The next thing we can do is a bit sneaky, but makes all the difference in the world. We can write a parser for a different language — an imaginary language which is a superset of the target language. The best analogy I can think of (which is still not a very good one) is the difference between a very realistic painting and one that is made of simple shapes. If your only objective is to depict a human face, you can remove a lot of detail without actually compromising on meeting that objective. The chief observable consequence: such a parser will be guaranteed to produce the same result as a generic and "complete" parser only when given valid input; it will permit input that other parsers would consider illegal.
A basic example will help to illustrate what I’ve described so far — let’s look at string tokens in ES. Normally, the lexical grammar of a string token needs to account for a variety of types of escape sequences, each with their own rules, as well as the possibility of a line terminator or premature end of input, which would be illegal. We would normally interpret and validate the escapes and generate a "cooked" string value for the AST as well.
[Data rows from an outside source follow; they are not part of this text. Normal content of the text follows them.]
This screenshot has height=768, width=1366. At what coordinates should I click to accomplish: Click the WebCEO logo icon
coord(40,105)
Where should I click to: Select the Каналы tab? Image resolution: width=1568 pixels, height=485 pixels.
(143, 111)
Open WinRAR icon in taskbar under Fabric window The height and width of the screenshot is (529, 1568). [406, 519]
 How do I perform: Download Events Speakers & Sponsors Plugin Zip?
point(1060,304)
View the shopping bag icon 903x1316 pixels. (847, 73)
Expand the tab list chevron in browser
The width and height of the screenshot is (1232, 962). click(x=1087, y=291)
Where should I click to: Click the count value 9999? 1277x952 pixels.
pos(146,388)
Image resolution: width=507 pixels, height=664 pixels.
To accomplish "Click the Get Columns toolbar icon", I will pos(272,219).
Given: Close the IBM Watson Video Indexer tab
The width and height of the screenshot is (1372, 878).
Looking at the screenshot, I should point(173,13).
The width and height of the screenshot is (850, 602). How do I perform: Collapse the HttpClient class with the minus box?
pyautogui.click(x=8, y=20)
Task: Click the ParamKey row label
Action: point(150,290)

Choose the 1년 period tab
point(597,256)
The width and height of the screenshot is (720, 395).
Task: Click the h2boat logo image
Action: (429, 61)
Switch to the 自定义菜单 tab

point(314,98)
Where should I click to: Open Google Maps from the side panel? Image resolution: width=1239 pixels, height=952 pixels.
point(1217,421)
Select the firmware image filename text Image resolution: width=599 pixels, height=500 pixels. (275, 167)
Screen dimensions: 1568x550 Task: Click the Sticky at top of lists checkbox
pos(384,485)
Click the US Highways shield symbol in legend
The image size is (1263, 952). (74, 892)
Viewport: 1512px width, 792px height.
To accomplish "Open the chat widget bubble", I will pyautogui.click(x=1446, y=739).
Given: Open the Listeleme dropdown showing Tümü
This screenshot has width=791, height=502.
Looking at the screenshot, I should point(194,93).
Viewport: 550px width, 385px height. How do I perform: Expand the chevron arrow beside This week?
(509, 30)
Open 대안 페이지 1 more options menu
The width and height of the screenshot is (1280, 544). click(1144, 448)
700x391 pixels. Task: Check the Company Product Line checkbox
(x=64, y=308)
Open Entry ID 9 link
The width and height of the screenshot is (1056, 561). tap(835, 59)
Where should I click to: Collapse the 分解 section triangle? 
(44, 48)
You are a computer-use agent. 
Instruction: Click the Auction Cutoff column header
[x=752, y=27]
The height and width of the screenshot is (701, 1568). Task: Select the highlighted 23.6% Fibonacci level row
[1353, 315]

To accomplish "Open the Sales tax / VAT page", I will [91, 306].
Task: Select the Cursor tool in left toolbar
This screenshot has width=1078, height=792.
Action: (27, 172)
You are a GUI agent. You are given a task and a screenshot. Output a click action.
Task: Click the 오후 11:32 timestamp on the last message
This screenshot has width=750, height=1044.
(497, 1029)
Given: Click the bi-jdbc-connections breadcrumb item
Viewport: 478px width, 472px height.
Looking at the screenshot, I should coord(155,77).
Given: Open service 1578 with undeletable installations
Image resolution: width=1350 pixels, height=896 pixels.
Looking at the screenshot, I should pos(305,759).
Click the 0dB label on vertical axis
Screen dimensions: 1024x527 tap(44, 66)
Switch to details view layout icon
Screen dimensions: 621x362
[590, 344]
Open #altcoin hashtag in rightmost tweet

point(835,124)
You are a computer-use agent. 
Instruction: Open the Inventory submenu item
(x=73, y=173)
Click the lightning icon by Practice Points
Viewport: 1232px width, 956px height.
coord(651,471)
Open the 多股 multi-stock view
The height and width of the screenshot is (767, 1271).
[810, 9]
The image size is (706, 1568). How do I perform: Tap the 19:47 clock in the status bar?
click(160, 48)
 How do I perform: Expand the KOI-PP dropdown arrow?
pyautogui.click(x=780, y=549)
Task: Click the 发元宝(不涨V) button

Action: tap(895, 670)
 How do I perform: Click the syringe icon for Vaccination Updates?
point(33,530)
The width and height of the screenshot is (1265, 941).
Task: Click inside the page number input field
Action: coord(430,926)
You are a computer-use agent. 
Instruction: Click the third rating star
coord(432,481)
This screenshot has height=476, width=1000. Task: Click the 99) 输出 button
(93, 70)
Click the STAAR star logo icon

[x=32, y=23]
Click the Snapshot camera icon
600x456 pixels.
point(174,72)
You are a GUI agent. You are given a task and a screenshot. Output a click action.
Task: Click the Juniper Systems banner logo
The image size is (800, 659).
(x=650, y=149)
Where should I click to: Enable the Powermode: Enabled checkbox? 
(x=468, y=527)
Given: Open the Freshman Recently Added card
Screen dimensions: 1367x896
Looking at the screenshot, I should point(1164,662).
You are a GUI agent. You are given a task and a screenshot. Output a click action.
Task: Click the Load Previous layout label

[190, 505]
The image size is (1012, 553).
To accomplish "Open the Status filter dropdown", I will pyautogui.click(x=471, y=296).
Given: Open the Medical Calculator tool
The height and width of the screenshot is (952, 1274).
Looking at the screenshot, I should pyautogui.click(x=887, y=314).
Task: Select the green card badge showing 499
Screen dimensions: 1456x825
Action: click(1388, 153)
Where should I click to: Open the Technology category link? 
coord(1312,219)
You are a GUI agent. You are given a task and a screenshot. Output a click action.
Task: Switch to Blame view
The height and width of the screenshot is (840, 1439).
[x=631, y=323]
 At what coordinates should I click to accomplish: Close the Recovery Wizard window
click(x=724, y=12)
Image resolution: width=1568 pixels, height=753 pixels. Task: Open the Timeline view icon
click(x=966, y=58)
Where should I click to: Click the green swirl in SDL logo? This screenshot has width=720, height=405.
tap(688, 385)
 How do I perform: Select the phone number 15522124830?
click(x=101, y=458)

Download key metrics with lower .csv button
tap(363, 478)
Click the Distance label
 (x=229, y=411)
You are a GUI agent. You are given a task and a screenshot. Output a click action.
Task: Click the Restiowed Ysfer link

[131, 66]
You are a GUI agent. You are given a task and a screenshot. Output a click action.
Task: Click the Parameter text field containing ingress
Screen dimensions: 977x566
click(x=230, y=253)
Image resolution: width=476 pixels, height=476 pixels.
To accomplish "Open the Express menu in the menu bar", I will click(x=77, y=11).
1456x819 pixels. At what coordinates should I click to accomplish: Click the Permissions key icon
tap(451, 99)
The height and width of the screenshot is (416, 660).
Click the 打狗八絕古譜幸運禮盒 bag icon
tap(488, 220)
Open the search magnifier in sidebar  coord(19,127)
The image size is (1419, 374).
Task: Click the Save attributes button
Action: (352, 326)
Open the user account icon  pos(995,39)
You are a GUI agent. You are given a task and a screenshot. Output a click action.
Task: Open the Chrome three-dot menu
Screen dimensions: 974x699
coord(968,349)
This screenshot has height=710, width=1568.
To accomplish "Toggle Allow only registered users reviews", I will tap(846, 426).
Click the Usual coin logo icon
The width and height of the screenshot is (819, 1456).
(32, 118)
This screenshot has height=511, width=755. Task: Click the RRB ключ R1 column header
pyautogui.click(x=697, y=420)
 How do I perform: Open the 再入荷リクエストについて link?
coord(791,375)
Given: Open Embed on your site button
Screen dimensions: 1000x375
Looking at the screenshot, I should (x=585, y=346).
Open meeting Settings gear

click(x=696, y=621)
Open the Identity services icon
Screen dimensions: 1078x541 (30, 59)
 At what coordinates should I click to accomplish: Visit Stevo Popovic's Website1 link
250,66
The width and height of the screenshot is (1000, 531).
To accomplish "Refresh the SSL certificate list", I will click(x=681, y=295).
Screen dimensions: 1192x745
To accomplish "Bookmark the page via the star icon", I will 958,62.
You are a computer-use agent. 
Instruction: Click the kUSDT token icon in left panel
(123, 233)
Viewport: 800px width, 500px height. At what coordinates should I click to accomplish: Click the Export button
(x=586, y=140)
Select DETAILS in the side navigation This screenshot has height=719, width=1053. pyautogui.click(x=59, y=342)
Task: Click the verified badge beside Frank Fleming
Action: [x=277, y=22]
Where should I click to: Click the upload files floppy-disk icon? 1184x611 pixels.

But in our imaginary language, the grammar for a double quoted string is a good deal simpler:
DoubleQuotedString:
| '"' EOF
| '""'
| '"' DoubleQuoteChars EOF
| '"' DoubleQuoteChars '"'
;
DoubleQuoteChar:
| '\' ANY_CHAR
| ANY_CHAR_BUT_BACKSLASH_OR_DOUBLE_QUOTE
;
DoubleQuoteChars:
| DoubleQuoteChar
| DoubleQuoteChar DoubleQuoteChars
;
Given a valid ES module containing double quoted strings, this superset
production will match all those double quoted strings with far less logic, and
it won’t produce false-positives for any other tokens. The trade off, though, is
that it would also match on input that would normally be invalid, for example
a string like "\u1"
.
We can take these reductions much further. Tokens that are distinct in the real grammar can be conflated with one another anywhere that, from the perspective of our goal, they have become indistinguishable. As we continue reducing the grammar, the language described expands, thus number of normally invalid inputs that would be accepted increases — yet the accuracy when given valid input does not change (unless I’ve made mistakes, of course!). The parsing logic ultimately becomes a bit foreign looking for its abstract simplicity. For example, with the ES specifier extractor, there is literally no acknowledgement of numeric tokens as a distinct lexical construct, since they have been completely absorbed by other handling. At the "parsing" level, state representation also ends up extremely minimal — instead building an AST, for ES we end up with:
- a FILO stack of symbols representing nested groupings;
- four boolean flags that get toggled as we proceed, like railroad switches;
- an integer property that is used when discovering positions where a "/" that follows ")" begins a regular expression rather than a division operator.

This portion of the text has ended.